§ **Exercise details**: Find how many lines in the data below include the word "agent", then write only that number.

(Materials provided Opens)

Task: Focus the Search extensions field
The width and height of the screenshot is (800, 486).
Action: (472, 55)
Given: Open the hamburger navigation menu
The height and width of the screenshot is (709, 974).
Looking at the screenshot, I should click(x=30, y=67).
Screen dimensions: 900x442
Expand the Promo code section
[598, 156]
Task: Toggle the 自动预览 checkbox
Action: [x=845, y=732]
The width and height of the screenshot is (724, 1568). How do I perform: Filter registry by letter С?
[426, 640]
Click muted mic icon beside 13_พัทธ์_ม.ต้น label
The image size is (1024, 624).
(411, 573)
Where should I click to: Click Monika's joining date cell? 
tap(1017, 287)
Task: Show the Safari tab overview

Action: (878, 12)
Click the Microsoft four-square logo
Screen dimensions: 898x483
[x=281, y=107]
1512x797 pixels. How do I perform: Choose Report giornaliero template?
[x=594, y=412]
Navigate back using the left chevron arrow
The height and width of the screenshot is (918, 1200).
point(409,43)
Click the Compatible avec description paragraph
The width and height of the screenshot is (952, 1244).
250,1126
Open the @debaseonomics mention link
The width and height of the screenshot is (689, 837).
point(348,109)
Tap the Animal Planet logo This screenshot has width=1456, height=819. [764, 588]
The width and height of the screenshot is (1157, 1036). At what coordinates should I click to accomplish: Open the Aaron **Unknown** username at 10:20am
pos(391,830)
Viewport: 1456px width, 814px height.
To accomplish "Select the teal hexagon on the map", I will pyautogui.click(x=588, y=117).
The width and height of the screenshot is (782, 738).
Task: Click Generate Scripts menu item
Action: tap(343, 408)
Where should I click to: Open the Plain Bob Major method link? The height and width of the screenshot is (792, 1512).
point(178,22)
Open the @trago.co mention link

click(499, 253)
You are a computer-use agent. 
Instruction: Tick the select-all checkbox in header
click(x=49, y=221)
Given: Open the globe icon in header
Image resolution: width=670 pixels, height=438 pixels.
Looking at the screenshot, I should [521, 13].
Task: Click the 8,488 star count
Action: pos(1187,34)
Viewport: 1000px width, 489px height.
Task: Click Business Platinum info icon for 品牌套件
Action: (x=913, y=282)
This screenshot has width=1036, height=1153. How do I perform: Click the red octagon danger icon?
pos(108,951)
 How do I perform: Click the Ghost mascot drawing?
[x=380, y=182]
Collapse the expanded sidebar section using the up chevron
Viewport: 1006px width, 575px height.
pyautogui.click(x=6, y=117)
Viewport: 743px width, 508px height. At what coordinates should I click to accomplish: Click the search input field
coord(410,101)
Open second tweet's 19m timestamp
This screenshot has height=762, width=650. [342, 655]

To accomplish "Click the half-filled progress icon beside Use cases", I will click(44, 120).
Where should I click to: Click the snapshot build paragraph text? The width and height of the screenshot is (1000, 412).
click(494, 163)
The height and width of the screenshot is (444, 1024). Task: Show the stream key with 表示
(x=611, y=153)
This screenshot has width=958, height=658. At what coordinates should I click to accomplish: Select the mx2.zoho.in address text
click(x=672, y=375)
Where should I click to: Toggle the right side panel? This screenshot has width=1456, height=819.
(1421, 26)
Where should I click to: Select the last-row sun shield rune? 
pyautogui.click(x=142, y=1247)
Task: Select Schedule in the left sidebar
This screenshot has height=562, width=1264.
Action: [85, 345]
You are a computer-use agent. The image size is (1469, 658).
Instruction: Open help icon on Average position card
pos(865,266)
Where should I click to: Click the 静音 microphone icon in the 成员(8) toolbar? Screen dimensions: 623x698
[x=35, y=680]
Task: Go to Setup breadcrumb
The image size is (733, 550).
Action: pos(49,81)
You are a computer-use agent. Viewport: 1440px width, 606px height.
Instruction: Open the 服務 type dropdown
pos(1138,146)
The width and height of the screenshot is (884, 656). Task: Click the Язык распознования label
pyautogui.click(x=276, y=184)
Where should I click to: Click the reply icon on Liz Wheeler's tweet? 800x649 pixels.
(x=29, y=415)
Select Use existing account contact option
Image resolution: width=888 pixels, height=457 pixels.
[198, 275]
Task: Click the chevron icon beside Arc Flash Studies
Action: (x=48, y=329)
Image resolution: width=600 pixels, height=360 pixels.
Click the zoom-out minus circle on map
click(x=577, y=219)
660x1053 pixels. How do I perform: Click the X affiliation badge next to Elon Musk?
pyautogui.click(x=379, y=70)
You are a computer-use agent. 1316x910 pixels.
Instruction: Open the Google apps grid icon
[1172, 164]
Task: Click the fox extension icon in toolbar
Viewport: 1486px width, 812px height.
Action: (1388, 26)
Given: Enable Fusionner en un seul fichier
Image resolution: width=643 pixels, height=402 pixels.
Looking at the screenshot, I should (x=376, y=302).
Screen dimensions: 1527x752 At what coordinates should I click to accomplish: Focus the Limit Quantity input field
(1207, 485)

(Materials provided Closes)

§ **Output of the task**: 4